Flowering Cherry - Pollarding

I have a flowering cherry that I cut back each year (in winter), but that then appears to affect the flowering - which then makes the tree a bit pointless.
Can I pollard the tree this winter and cut the branches back to the trunk? I'm not fussed about it flowering next year, but I would like to get it back to a manageable size.
UK - South Coast Retirement Campus (East)

Posts

  • amancalledgeorgeamancalledgeorge South LondonPosts: 503
    Bumping up for any of our tree specialists to respond.
    To Plant a Garden is to Believe in Tomorrow
  • nutcutletnutcutlet PeterboroughPosts: 26,056
    you can as long as you don't go below the graft. It may take some time to start flowering again. The shape will be a bit strange but maybe already is if it's been cut back a lot
  • BobTheGardenerBobTheGardener Leicestershire, UKPosts: 8,039
    Winter is absolutely the wrong time of year to cut back stone fruit trees as you risk them getting Silver Leaf disease, so cut them back after flowering while the foliage is growing strongly.  Pollarding should only take place every few years.  The idea is you pollard (which loses all flowers for the next season as you have just removed all of the flower buds which grew in the previous summer and autumn) then leave it for about 10 years (or however long it takes the new tree to become too large) during which time you will get blossom, then pollard again.  Each time you pollard, or cut back hard, the tree will likely have no blossom the following spring.  Not sure I've explained that too well, so ask if you're unsure about anything.
    A trowel in the hand is worth a thousand lost under a bush.
  • steveTusteveTu Posts: 242
    Thanks for getting back to me.
    I must admit I get so confused about what to do when as there always seem to be conflicting advice. Before posting here, I was searching for when/how to prune the cherry - and got (amongst others) this:

    Maybe it's me, but isn't that site's advice more than slightly ambiguous? My cherry flowers in early spring - so to say 'prune after flowering' followed by 'never prune in spring' and then later 'drastic pruning between October and November' - aaaaaarrrrrrggggghhhhh.

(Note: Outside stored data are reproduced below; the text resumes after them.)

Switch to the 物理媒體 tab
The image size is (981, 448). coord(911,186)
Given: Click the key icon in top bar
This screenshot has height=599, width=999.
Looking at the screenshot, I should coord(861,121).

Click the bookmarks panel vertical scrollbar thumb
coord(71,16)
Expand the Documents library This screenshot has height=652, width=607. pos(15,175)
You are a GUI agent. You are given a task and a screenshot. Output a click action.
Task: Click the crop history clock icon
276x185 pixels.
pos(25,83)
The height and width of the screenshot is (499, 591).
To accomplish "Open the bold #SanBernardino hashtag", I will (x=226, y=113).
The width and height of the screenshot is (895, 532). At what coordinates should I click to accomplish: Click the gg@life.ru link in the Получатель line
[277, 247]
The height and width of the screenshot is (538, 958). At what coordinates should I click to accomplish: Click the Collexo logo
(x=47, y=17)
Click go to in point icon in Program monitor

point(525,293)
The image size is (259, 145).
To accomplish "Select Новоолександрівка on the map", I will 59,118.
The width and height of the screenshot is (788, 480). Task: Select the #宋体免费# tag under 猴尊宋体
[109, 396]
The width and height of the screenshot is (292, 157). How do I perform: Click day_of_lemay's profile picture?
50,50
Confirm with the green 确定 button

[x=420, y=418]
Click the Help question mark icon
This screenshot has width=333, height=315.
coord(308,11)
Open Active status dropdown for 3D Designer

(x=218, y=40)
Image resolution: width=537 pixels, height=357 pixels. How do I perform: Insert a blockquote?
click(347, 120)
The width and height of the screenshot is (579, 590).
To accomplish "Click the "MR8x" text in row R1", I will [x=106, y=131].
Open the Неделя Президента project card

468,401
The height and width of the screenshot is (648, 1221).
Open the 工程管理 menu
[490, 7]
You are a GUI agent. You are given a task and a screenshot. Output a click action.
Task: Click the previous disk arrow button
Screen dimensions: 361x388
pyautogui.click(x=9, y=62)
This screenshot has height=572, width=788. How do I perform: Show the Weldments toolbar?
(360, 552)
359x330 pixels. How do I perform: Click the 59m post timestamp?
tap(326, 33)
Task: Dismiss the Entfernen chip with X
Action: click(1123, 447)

    We've had the tree for probably close to 20 years I would have thought and have been pruning it in the 'October on...' period (after the leaves had dropped - so I could see what to cut back) for probably the past ten of those years to try to keep it under control. So presumably that has been likely to cause disease and we've just been lucky so far.

    UK - South Coast Retirement Campus (East)
  • steephillsteephill Posts: 964
    It seems that you just have the wrong tree in the wrong place if you have been at war with it for 10 years. Just get rid of it and replace with something more appropriate in size and growth characteristics. This may sound harsh but it will be a neverending and pointless battle trying to control a tree which is too big for the site.

    Have a look at amelanchier or crab apple for a smaller spring flowering ornamental tree which might be better suited to your requirements.